Roger Riordan: Rants & bright ideas

[The value of the Internet has been seriously degraded in recent years by the ever rising flood of spam. By a historical accident it costs essentially nothing to send an e-mail, so that spammers can profitably send vast amounts of spam if only a minute percentage of the recipients respond. In the opinion of the author the flood of spam would immediately be stemmed if the authors of e-mail had to pay the costs of sending it, instead of the cost being imposed on the hapless recipients, as happens in the present system.

This paper proposes a protocol which the author believes would achieve this aim.]


The following protocol is designed to make it uneconomical to send spam, without adding undue complexity to the present e-mail system. The general idea is that at each step along the way the sender notifies the would-be recipient that he wishes to send an e-mail containing so many addresses, quoting a request number. The recipient checks the credit rating of the sender, and if it is satisfactory he sends a reply to the nominal sender, quoting an approval number. The sender then sends the e-mail, quoting the approval number. The recipient then counts the number of addresses in the e-mail, checks that it matches the authorised number, charges the sender's account a nominal sum -- say five cents -- for each address, and then sends the e-mail onto the next step, using the same protocol.

This protocol would make it impossible to fake the sender's address, because this would cause the original authorisation to go to the nominal sender, who would simply ignore it, and it would make spam uneconomical by ensuring that the originator paid a modest sum for every recipient of his spam.
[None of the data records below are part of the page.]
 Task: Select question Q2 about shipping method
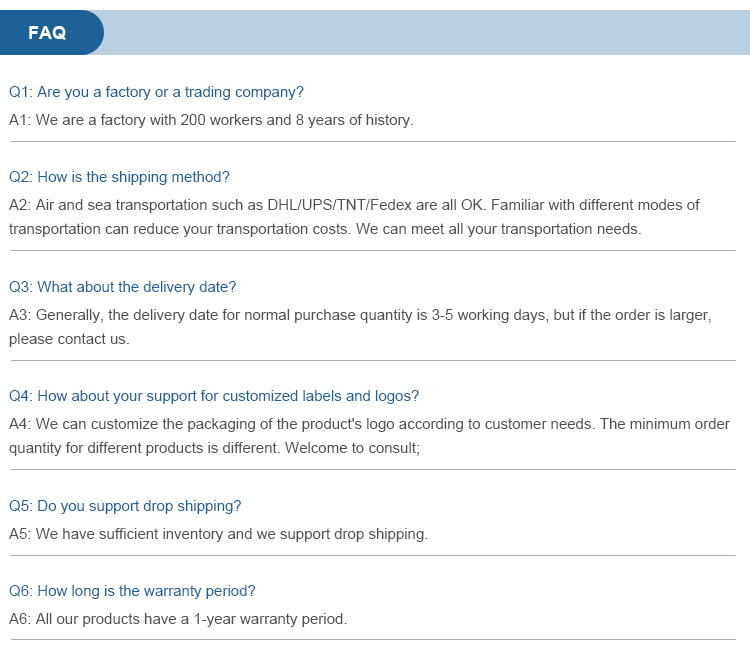point(119,177)
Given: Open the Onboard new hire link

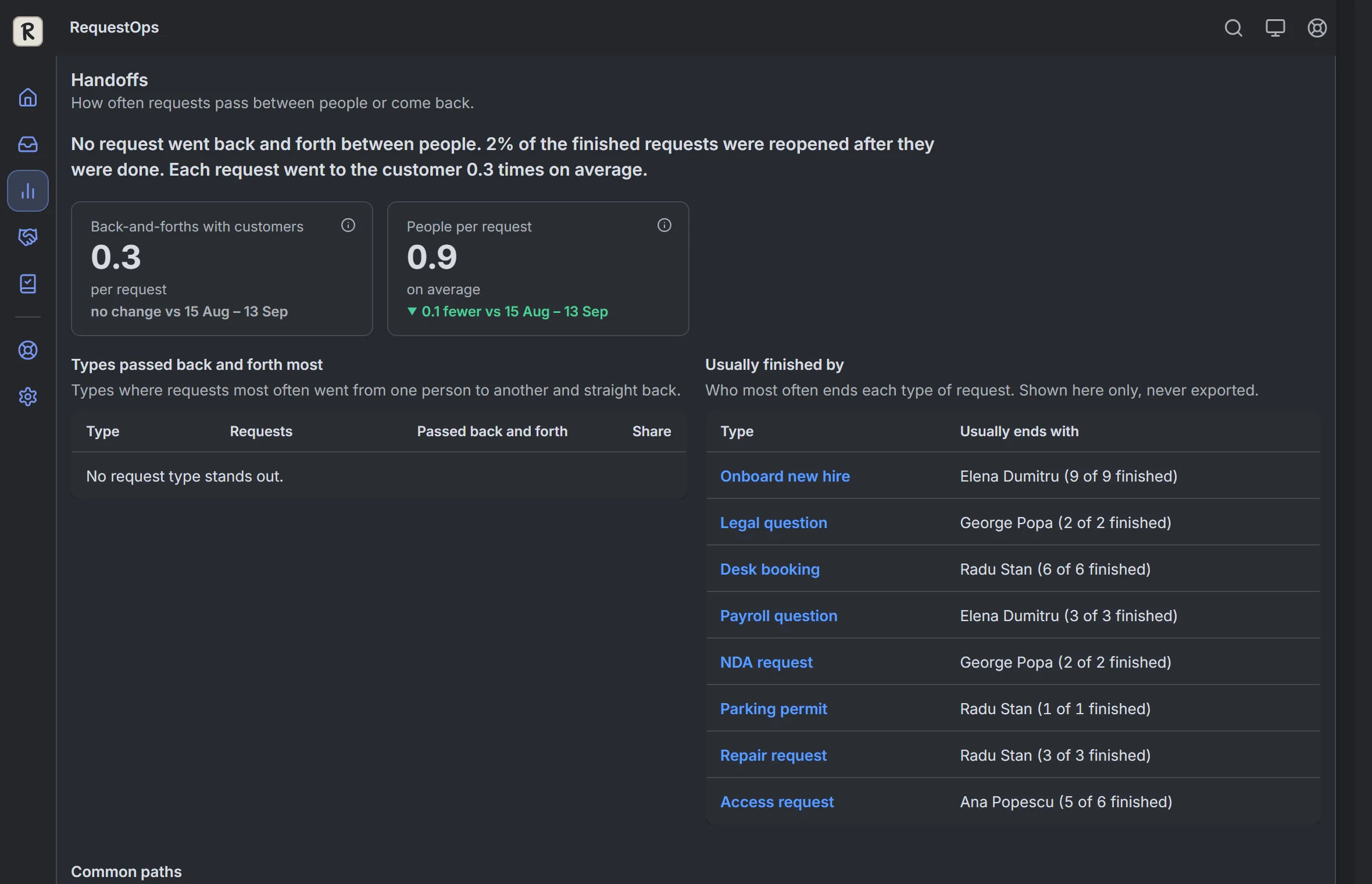Looking at the screenshot, I should pyautogui.click(x=785, y=476).
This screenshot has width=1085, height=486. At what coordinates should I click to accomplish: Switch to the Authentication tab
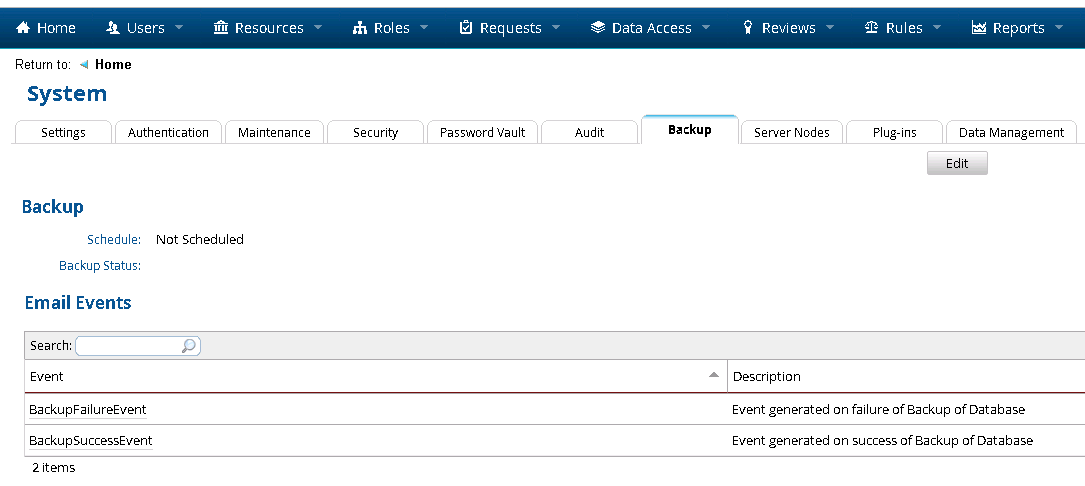pyautogui.click(x=168, y=132)
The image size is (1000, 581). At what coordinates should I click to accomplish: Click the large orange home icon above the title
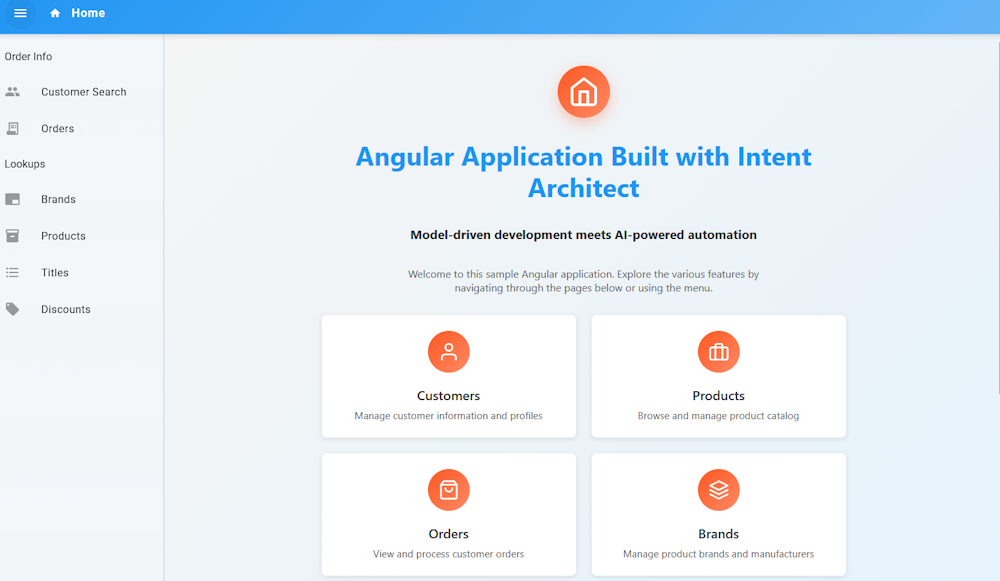point(583,91)
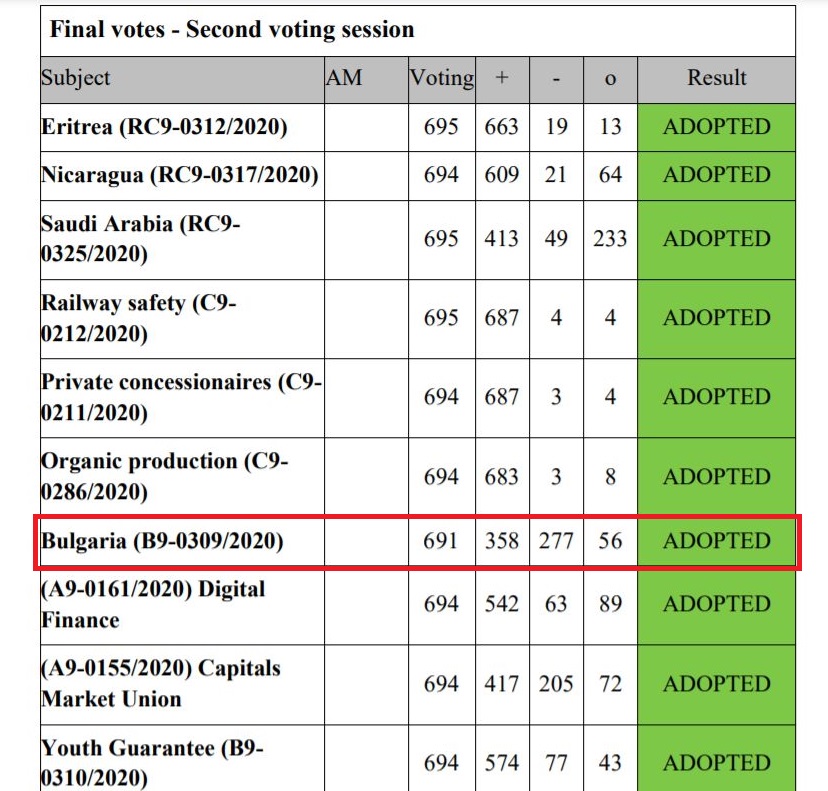The image size is (828, 791).
Task: Click the 233 abstentions value for Saudi Arabia
Action: [610, 239]
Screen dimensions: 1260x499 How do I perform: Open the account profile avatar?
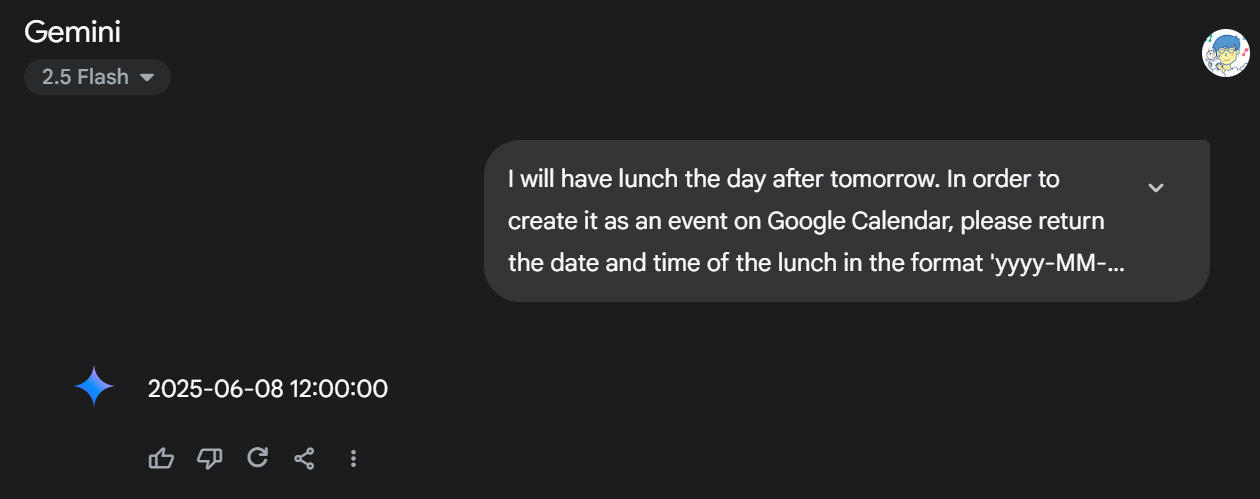click(1225, 53)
It would cripple the dodgy ISPs who currently cooperate with the spammers, by ensuring they got large bills for any spam they allowed to pass through their system, and if they didn't pay these bills they would soon be blacklisted.

To guard against customers computers being taken over, and being used to send spam, each service provider could allocate each of it's customers an e-mail limit which would initially be negotiated and then be adjusted according to previous usage, or on request. For example a normal private user might be allowed by default 30 e-mails per day, and 200 per month. If he then suddenly tried to send 500 e-mails, he would be sent a please explain, and no e-mails would be accepted until he had either arranged authorisation from his ISP if he really wanted to send them, or cleaned up his machine if it had been hijacked.

The protocol would probably put an end to the free e-mail accounts provided by Hotmail and similar organisations, but it is not obvious that this would be any loss.